* Text shown *
== == ==

Phillips develops work as meaning "to cultivate as a gardener" (12ff.), and keep as "to protect as a sword-bearer" (14ff.). He then unfolds these ideas in the categories of man's calling to work (17ff.), man as the image of God (31ff.), and man as shepherd-lord (43ff.). These all focus on the conceptual aspect, getting the ideas Scripturally validated and illustrated.
Then Phillips turns to the practical application, with three chapters on marriage, two on training children, and one each on men in friendship, in the church, and as servants of the Lord.
This was one of those books that just turned on the floodlights for me. I took Phillips' basic idea, and went at the text hammer and tongs. I found in the Hebrew text and context even more clues, verification, and opening of the ideas, thanks to the fundamental pointer Phillips had given me. From what I found, I could probably write another book complementary (see what I did there?) to Phillips' My development of these ideas particularly began with session 23, and went on for several additional studies.

== == ==

* The exercise *
From the passage about Phillips' book, pull out word for word the part that opens with the words containing "Phillips develops work" and closes with "of the Lord.".

Screenshot and document pointing data

== == ==

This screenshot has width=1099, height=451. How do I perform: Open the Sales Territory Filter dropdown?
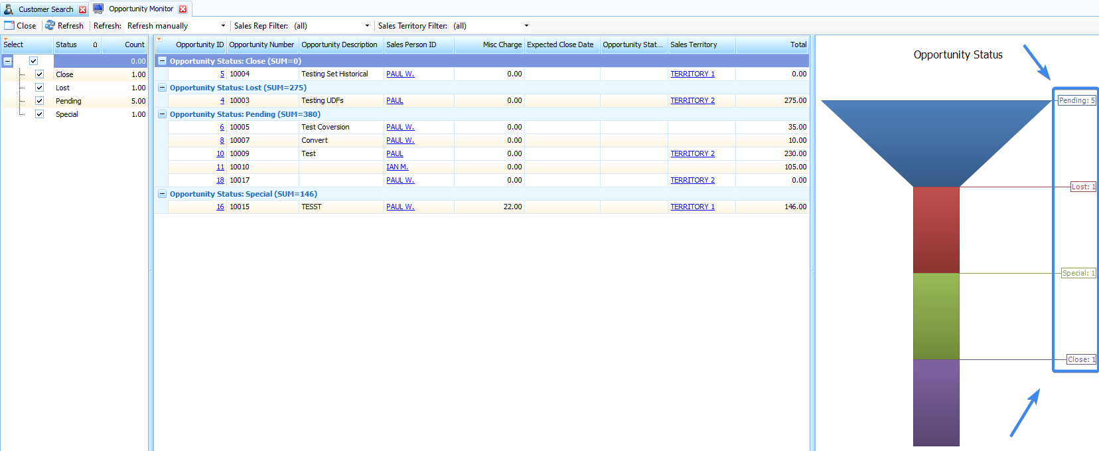pos(526,26)
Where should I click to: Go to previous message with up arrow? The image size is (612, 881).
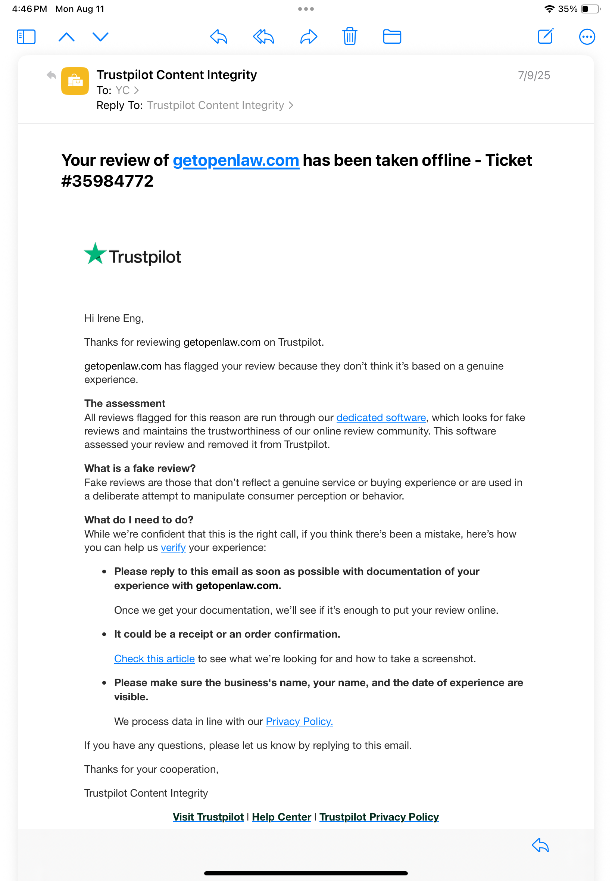coord(66,37)
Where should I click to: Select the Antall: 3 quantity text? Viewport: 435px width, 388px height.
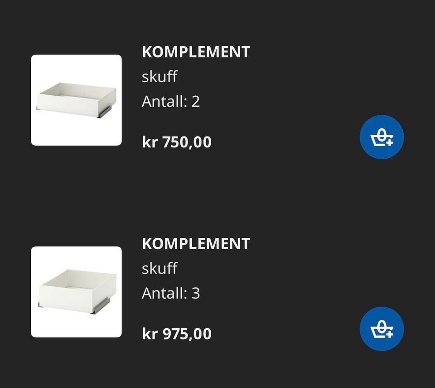(171, 293)
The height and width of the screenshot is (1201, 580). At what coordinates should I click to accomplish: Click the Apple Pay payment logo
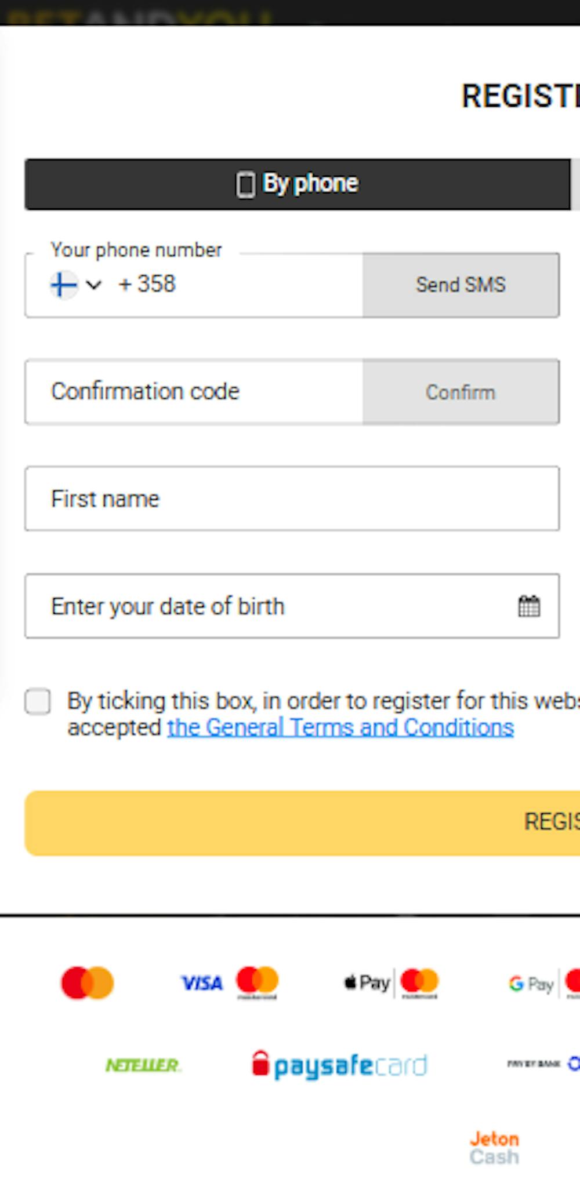tap(392, 983)
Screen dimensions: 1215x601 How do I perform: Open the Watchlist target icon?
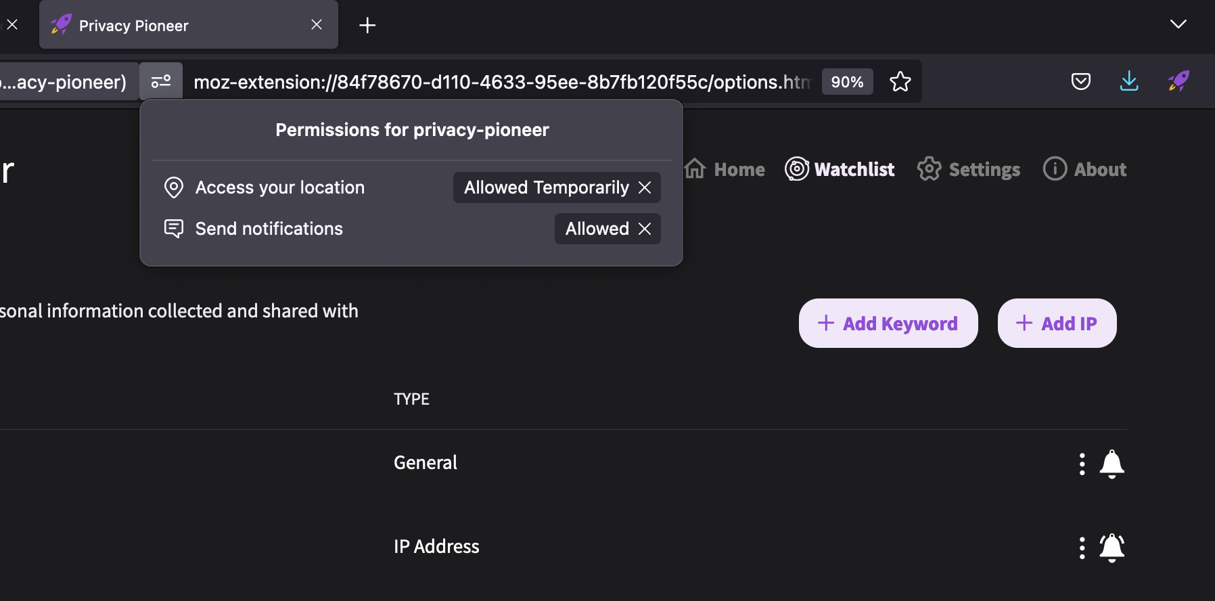pos(796,169)
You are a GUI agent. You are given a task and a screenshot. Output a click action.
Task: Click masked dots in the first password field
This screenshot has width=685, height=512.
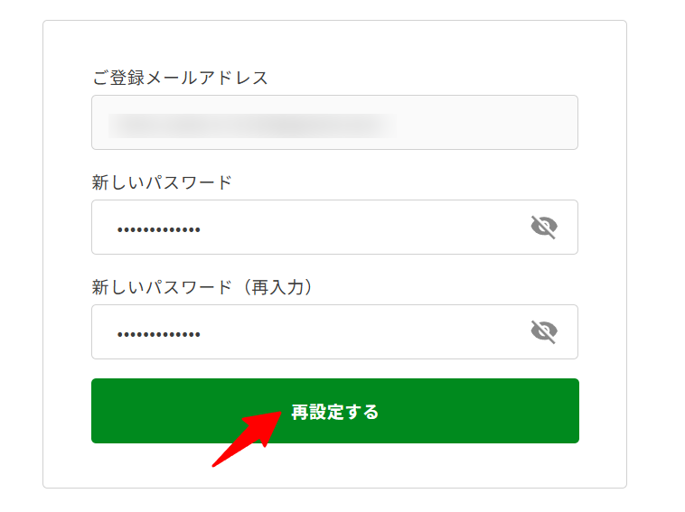click(158, 229)
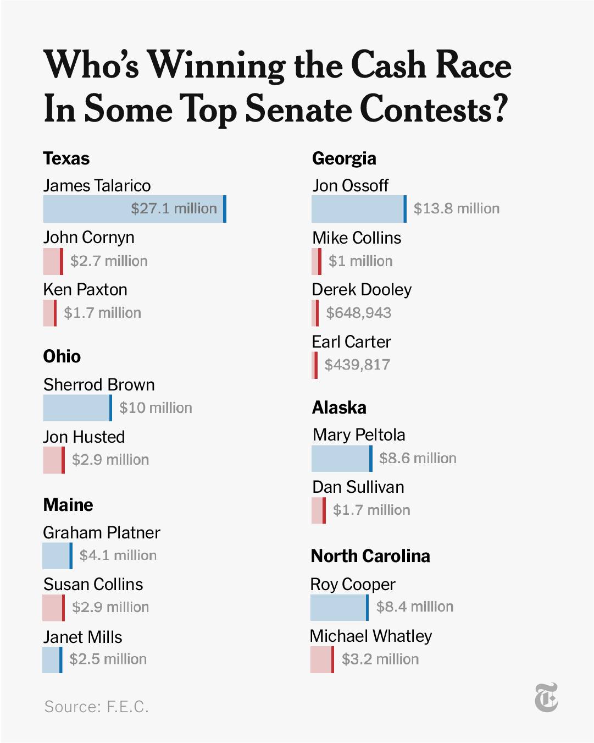The image size is (594, 743).
Task: Select Jon Ossoff's blue funding bar
Action: 358,209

== == ==

* Full solution *
Phillips develops work as meaning "to cultivate as a gardener" (12ff.), and keep as "to protect as a sword-bearer" (14ff.). He then unfolds these ideas in the categories of man's calling to work (17ff.), man as the image of God (31ff.), and man as shepherd-lord (43ff.). These all focus on the conceptual aspect, getting the ideas Scripturally validated and illustrated.
Then Phillips turns to the practical application, with three chapters on marriage, two on training children, and one each on men in friendship, in the church, and as servants of the Lord.